**Prompt:**
Arrange every line of the records below as a Markdown table with the columns "Row" and "Line", giving each line a row number and skipping blank lines.

- - - -

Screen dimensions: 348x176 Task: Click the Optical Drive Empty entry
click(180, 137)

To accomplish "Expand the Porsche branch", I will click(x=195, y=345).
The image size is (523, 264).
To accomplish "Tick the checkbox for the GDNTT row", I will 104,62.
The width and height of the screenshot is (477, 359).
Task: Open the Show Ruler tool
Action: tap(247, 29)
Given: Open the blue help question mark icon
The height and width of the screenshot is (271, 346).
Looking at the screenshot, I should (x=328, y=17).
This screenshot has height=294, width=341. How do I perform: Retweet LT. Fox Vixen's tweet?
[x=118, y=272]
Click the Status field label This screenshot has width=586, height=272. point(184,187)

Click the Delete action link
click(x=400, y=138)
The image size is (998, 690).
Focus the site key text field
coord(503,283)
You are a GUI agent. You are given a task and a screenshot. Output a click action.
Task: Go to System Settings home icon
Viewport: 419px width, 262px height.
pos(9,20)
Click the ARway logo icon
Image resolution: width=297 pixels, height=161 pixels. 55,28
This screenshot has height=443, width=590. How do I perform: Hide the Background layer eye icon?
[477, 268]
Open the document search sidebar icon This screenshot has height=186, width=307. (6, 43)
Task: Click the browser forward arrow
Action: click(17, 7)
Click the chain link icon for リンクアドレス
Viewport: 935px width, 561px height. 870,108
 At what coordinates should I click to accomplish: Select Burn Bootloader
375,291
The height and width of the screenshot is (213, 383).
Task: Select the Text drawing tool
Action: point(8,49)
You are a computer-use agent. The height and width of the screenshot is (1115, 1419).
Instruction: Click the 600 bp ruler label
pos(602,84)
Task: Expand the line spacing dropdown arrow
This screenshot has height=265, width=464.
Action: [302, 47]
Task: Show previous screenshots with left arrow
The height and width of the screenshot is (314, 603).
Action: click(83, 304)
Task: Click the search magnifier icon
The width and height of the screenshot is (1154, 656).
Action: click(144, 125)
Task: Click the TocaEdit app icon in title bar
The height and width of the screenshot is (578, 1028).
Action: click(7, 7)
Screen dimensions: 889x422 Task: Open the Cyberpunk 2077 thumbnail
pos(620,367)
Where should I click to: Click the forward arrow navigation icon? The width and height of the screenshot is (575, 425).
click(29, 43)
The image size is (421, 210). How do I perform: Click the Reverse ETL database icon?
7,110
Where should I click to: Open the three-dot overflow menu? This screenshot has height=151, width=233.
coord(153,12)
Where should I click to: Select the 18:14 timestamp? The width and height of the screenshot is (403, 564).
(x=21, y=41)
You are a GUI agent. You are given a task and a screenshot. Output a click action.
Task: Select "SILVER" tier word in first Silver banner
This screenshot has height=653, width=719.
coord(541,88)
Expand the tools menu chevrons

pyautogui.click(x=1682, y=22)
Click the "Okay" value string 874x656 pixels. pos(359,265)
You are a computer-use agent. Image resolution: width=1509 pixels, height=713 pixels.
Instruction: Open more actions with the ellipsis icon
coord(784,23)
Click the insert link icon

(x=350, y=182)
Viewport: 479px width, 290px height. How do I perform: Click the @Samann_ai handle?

- - - -

**Reply to the task:**
| Row | Line |
|---|---|
| 1 | Screen dimensions: 348x176 Task: Click the Optical Drive Empty entry |
| 2 | click(180, 137) |
| 3 | To accomplish "Expand the Porsche branch", I will click(x=195, y=345). |
| 4 | The image size is (523, 264). |
| 5 | To accomplish "Tick the checkbox for the GDNTT row", I will 104,62. |
| 6 | The width and height of the screenshot is (477, 359). |
| 7 | Task: Open the Show Ruler tool |
| 8 | Action: tap(247, 29) |
| 9 | Given: Open the blue help question mark icon |
| 10 | The height and width of the screenshot is (271, 346). |
| 11 | Looking at the screenshot, I should (x=328, y=17). |
| 12 | This screenshot has height=294, width=341. How do I perform: Retweet LT. Fox Vixen's tweet? |
| 13 | [x=118, y=272] |
| 14 | Click the Status field label This screenshot has width=586, height=272. point(184,187) |
| 15 | Click the Delete action link |
| 16 | click(x=400, y=138) |
| 17 | The image size is (998, 690). |
| 18 | Focus the site key text field |
| 19 | coord(503,283) |
| 20 | You are a GUI agent. You are given a task and a screenshot. Output a click action. |
| 21 | Task: Go to System Settings home icon |
| 22 | Viewport: 419px width, 262px height. |
| 23 | pos(9,20) |
| 24 | Click the ARway logo icon |
| 25 | Image resolution: width=297 pixels, height=161 pixels. 55,28 |
| 26 | This screenshot has height=443, width=590. How do I perform: Hide the Background layer eye icon? |
| 27 | [477, 268] |
| 28 | Open the document search sidebar icon This screenshot has height=186, width=307. (6, 43) |
| 29 | Task: Click the browser forward arrow |
| 30 | Action: click(17, 7) |
| 31 | Click the chain link icon for リンクアドレス |
| 32 | Viewport: 935px width, 561px height. 870,108 |
| 33 |  At what coordinates should I click to accomplish: Select Burn Bootloader |
| 34 | 375,291 |
| 35 | The height and width of the screenshot is (213, 383). |
| 36 | Task: Select the Text drawing tool |
| 37 | Action: point(8,49) |
| 38 | You are a computer-use agent. The height and width of the screenshot is (1115, 1419). |
| 39 | Instruction: Click the 600 bp ruler label |
| 40 | pos(602,84) |
| 41 | Task: Expand the line spacing dropdown arrow |
| 42 | This screenshot has height=265, width=464. |
| 43 | Action: [302, 47] |
| 44 | Task: Show previous screenshots with left arrow |
| 45 | The height and width of the screenshot is (314, 603). |
| 46 | Action: click(83, 304) |
| 47 | Task: Click the search magnifier icon |
| 48 | The width and height of the screenshot is (1154, 656). |
| 49 | Action: click(144, 125) |
| 50 | Task: Click the TocaEdit app icon in title bar |
| 51 | The height and width of the screenshot is (578, 1028). |
| 52 | Action: click(7, 7) |
| 53 | Screen dimensions: 889x422 Task: Open the Cyberpunk 2077 thumbnail |
| 54 | pos(620,367) |
| 55 | Where should I click to: Click the forward arrow navigation icon? The width and height of the screenshot is (575, 425). |
| 56 | click(29, 43) |
| 57 | The image size is (421, 210). How do I perform: Click the Reverse ETL database icon? |
| 58 | 7,110 |
| 59 | Where should I click to: Open the three-dot overflow menu? This screenshot has height=151, width=233. |
| 60 | coord(153,12) |
| 61 | Where should I click to: Select the 18:14 timestamp? The width and height of the screenshot is (403, 564). |
| 62 | (x=21, y=41) |
| 63 | You are a GUI agent. You are given a task and a screenshot. Output a click action. |
| 64 | Task: Select "SILVER" tier word in first Silver banner |
| 65 | This screenshot has height=653, width=719. |
| 66 | coord(541,88) |
| 67 | Expand the tools menu chevrons |
| 68 | pyautogui.click(x=1682, y=22) |
| 69 | Click the "Okay" value string 874x656 pixels. pos(359,265) |
| 70 | You are a computer-use agent. Image resolution: width=1509 pixels, height=713 pixels. |
| 71 | Instruction: Open more actions with the ellipsis icon |
| 72 | coord(784,23) |
| 73 | Click the insert link icon |
| 74 | (x=350, y=182) |
| 75 | Viewport: 479px width, 290px height. How do I perform: Click the @Samann_ai handle? |